DeMint pointed out that CP has received almost $4 billion in taxpayer funding over the past decade. The president did not cut CPB funding in his proposed budget (he actually increased funding), although the chairs of a bipartisan advisory committee he formed to make budget-cutting suggestions included that as a possible option.
DeMint does not see the cut as optional, however. "Our nation is on the edge of bankruptcy and Congress must make some tough choices to rein in spending, but ending taxpayer subsidies of public broadcasting should be an easy decision,” he said Friday (March 4) in announcing the new bill.
He also pointed to some of the salaries of top noncommercial executives, including PBS President Paula Kerger's $632,233 2009 compensation according to financial reporting data, and NPR's Kevin Klose's more than $1.2 million in compensation.
He also pointed to some of the salaries of top noncom execs, including PBS President Paula Kerger's $632,233 2009 compensation
according to financial reporting data, Sesame Workshop President and CEO Gary Knell's $956,513,
and NPR Kevin Klose's more than $1.2 million in compensation.
Sesame workshop had no comment, beyond referring B&C to a Feb. 15
statement that said, among many other things: "As an independent
501(c)(3) nonprofit organization, Sesame Workshop is not directly
affiliated with public television or any government agency. We produce
children’s educational programming across media platforms for public
broadcasting as well as other media outlets."
NPR had no comment, but a source speaking on background pointed out that Klose's base salary for 2009 was $367,750.
The additional $800,546 was a one-time payment of compensation he had deferred over his 11 years at NPR. NPR used to allow its president and CEO to earn income in one tax year, but defer receiving it, and paying tax on it, to a later year. In this case, all 11 years were deferred until 2009, when he left and collected the lump sum.

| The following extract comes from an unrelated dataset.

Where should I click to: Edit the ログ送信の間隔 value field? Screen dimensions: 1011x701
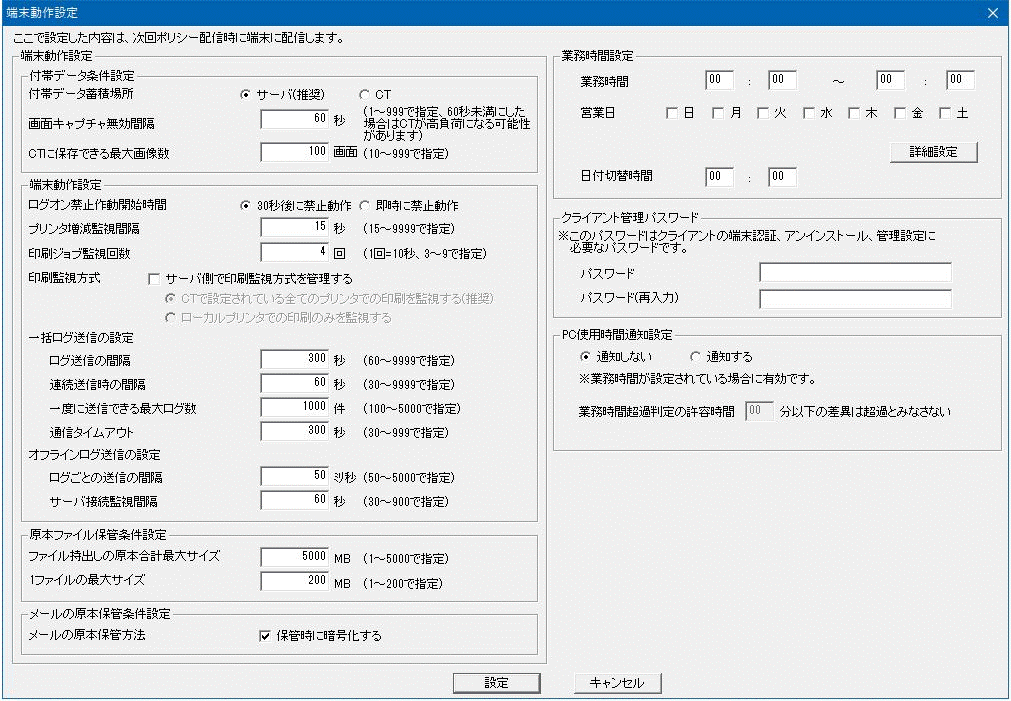coord(295,360)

The source said NPR no longer has that deferred compensation plan.
Republicans periodically target CPB for what they see as its left-leaning programming bias. DeMint invoked NPR's $1.8 million grant from the liberal financier George Soros' Open Society Foundation.
In an op-ed Friday in the Wall Street Journal, DeMint said that "when the presidents of government-funded broadcasting are making more than the president of the United States, it's time to get the government out of public broadasting."
“This attack is déjà vu all over again," said Craig Aaron, managing director of the Free Press Action Fund. "This bill isn’t about a budget deficit; it’s yet another political witch hunt aimed at silencing serious journalism and quality programming."
“What Senators DeMint and Coburn forget is that the public — including millions of their own constituents and more than half of the GOP faithful, according to surveys — really like public broadcasting."
A study released by PBS this week showed that 56% of Republicans polled oposed zeroing out the funding.